Lady, that reminds me of my first encounter with a computer. After an industrial injury in a former career as a workshop foreman, I became disabled. I retrained via a College for Disabled and entered a 13 month course in Business and Administration. I was given a workstation and had no clue how to begin, so I spent the first 2 weeks just familiarising myself with this strange machine, under instruction from a severely-disabled resident Tutor who worked from a specially-designed wheelchair. I am the kind of guy who goes at a problem head on, so I also enrolled at a local Technical college for Saturday IT classes.
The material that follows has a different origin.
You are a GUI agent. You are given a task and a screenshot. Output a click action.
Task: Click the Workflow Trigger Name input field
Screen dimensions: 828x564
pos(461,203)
I changed horses after a couple of weeks and qualified as an Accountant in 11 months. I worked for a time at that profession, still carrying on with the Saturday courses, but my heart was not in the Accounting business, although I was promoted within the Motor Sales Group where I worked, after discovering and exposing a large Fraud case in one chain of 3 garages. When I eventually obtained IT qualifications, I took another position in Local Government. I left that as my condition deteriorated, took a small pay off and set up as a printer of business stationery, brochure packs for entertainers and Prospectus packs for independent schools. That was my last career before retirement.
From the age of 52, after having been employed in purely technical/manual engineering work, I found myself confronting computers and using them to work. It was a totally foreign working environment to me and I clearly recall the complete bafflement of those first weeks, until I realised that computers are tools, just as the contents of my old toolboxes had been. Being surrounded by some severely disabled young people, all with great senses of humour at the College, helped.
I am long retired now from full time work, but I still build and maintain PC's for family and friends and I still enjoy doing that. I have just bought my first Android device (a Hudl2) and am having fun syncing it to my desktop and my wife's laptop, and making it do several things it was not designed to do. Learning is not just for the young!